- [Problem to solve]
Rewrite the lines below, changing each "Identify the location of" to "Find the position of" and leaving everything else untouched.

════════

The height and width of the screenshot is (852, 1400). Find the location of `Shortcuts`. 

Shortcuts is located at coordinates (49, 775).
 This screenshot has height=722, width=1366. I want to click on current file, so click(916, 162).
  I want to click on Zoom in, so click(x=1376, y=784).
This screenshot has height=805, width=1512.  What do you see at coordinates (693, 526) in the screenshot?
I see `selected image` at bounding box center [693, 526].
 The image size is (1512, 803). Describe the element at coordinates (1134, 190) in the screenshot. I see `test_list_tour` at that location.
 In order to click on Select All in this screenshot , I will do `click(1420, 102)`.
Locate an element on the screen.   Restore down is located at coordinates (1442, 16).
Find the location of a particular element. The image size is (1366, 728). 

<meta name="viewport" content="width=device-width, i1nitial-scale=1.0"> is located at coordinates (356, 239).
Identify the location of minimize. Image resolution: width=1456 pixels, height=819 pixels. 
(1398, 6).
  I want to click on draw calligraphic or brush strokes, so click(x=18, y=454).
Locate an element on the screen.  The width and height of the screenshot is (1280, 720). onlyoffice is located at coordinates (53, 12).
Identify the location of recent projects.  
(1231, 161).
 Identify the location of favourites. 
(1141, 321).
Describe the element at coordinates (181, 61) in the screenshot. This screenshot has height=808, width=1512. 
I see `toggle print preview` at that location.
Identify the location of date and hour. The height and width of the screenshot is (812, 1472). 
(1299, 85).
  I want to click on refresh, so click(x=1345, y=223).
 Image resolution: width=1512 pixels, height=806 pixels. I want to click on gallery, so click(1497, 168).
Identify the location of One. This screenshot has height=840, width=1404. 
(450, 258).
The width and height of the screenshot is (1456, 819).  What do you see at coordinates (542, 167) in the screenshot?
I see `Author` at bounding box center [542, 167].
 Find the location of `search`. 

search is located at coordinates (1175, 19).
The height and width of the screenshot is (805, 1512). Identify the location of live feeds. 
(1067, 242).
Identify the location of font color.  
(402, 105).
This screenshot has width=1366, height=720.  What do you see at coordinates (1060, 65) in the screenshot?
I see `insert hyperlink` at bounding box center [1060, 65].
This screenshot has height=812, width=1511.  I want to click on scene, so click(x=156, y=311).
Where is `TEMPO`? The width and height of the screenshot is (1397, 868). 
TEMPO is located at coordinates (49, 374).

════════

- [The completed task]
The height and width of the screenshot is (852, 1400). Find the location of `Shortcuts`. 

Shortcuts is located at coordinates (49, 775).
 This screenshot has height=722, width=1366. I want to click on current file, so click(916, 162).
  I want to click on Zoom in, so click(x=1376, y=784).
This screenshot has height=805, width=1512.  What do you see at coordinates (693, 526) in the screenshot?
I see `selected image` at bounding box center [693, 526].
 The image size is (1512, 803). Describe the element at coordinates (1134, 190) in the screenshot. I see `test_list_tour` at that location.
 In order to click on Select All in this screenshot , I will do `click(1420, 102)`.
Locate an element on the screen.   Restore down is located at coordinates (1442, 16).
Find the location of a particular element. The image size is (1366, 728). 

<meta name="viewport" content="width=device-width, i1nitial-scale=1.0"> is located at coordinates (356, 239).
Find the position of minimize. Image resolution: width=1456 pixels, height=819 pixels. 
(1398, 6).
  I want to click on draw calligraphic or brush strokes, so click(x=18, y=454).
Locate an element on the screen.  The width and height of the screenshot is (1280, 720). onlyoffice is located at coordinates (53, 12).
Find the position of recent projects.  
(1231, 161).
 Find the position of favourites. 
(1141, 321).
Describe the element at coordinates (181, 61) in the screenshot. This screenshot has height=808, width=1512. 
I see `toggle print preview` at that location.
Find the position of date and hour. The height and width of the screenshot is (812, 1472). 
(1299, 85).
  I want to click on refresh, so click(x=1345, y=223).
 Image resolution: width=1512 pixels, height=806 pixels. I want to click on gallery, so click(1497, 168).
Find the position of One. This screenshot has height=840, width=1404. 
(450, 258).
The width and height of the screenshot is (1456, 819).  What do you see at coordinates (542, 167) in the screenshot?
I see `Author` at bounding box center [542, 167].
 Find the location of `search`. 

search is located at coordinates (1175, 19).
The height and width of the screenshot is (805, 1512). Find the position of live feeds. 
(1067, 242).
Find the position of font color.  
(402, 105).
This screenshot has width=1366, height=720.  What do you see at coordinates (1060, 65) in the screenshot?
I see `insert hyperlink` at bounding box center [1060, 65].
This screenshot has height=812, width=1511.  I want to click on scene, so click(x=156, y=311).
Where is `TEMPO`? The width and height of the screenshot is (1397, 868). 
TEMPO is located at coordinates (49, 374).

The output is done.